Encontros entre o ex-governador do Rio de Janeiro Cláudio Castro (PL) com o dono do Banco Master, Daniel Vorcaro, coincidiram com aportes do Rioprevidência na instituição financeira, segundo a PF (Polícia Federal).
Castro é um dos alvos da oitava fase da Operação Compliance Zero, autorizada pelo ministro André Mendonça, do STF (Supremo Tribunal Federal).
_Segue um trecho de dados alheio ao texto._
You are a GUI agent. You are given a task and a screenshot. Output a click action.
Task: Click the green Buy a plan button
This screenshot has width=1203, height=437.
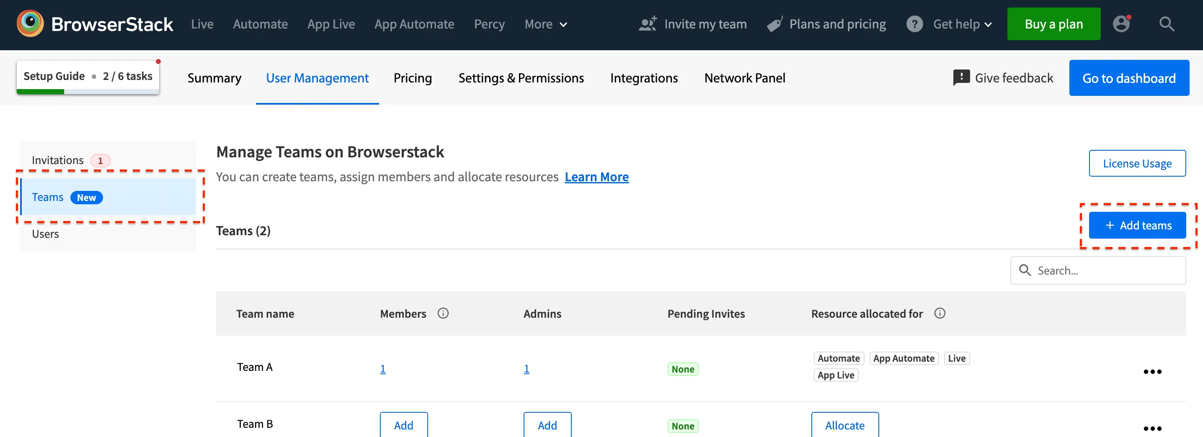[x=1053, y=24]
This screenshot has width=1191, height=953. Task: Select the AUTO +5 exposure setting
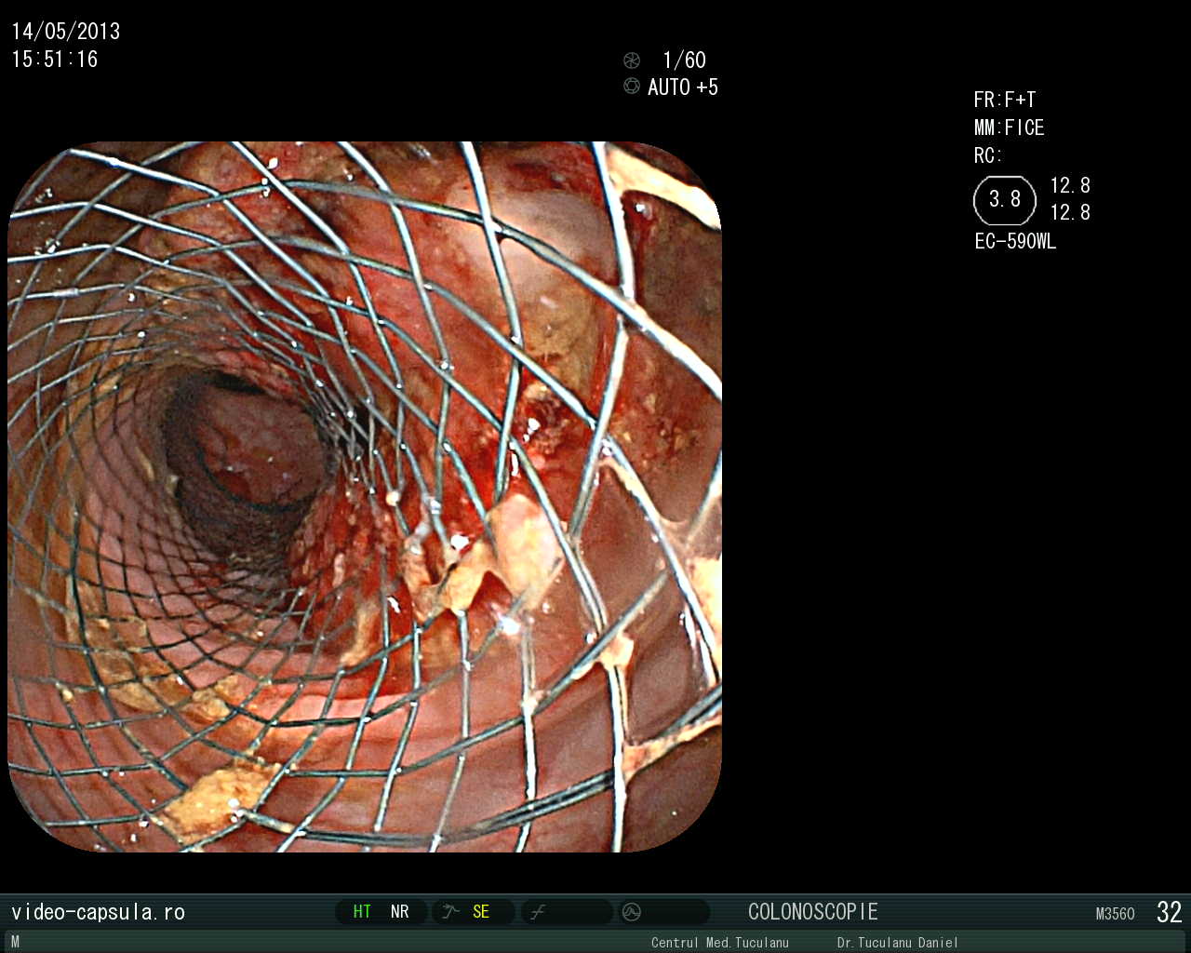click(x=683, y=87)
Na decisão do magistrado que embasou a ação de hoje, a PF detalha a relação entre Castro e Vorcaro:
“Portanto, segundo a representação, a atuação do ex-Governador não se limitou a contatos institucionais, mas envolveu vínculo pessoal estreito com o controlador do Banco Master, caracterizado por encontros frequentes, inclusive em ambientes privados e no exterior, custeados pelo banqueiro, com elevada coincidência temporal em relação aos aportes bilionários do RioPrevidência. Esse relacionamento teria viabilizado o alinhamento político necessário para a liberação dos investimentos, bem como a nomeação estratégica de dirigentes do RioPrevidência em cargoschave (Presidência, Diretoria de Investimentos e Gerência de Investimentos), assegurando que as decisões de credenciamento e de aplicação de recursos previdenciários fossem conduzidas em desconformidade com a política de investimentos e com as normas regulatórias, mas em consonância com os interesses do Banco Master. Os indícios apontam, ainda, para a continuidade das aplicações mesmo diante de alertas formais de órgãos de controle e pareceres técnicos desfavoráveis, viabilizando-se a manutenção do fluxo de recursos públicos para operações classificadas como temerárias e desprovidas de justificativa técnica.”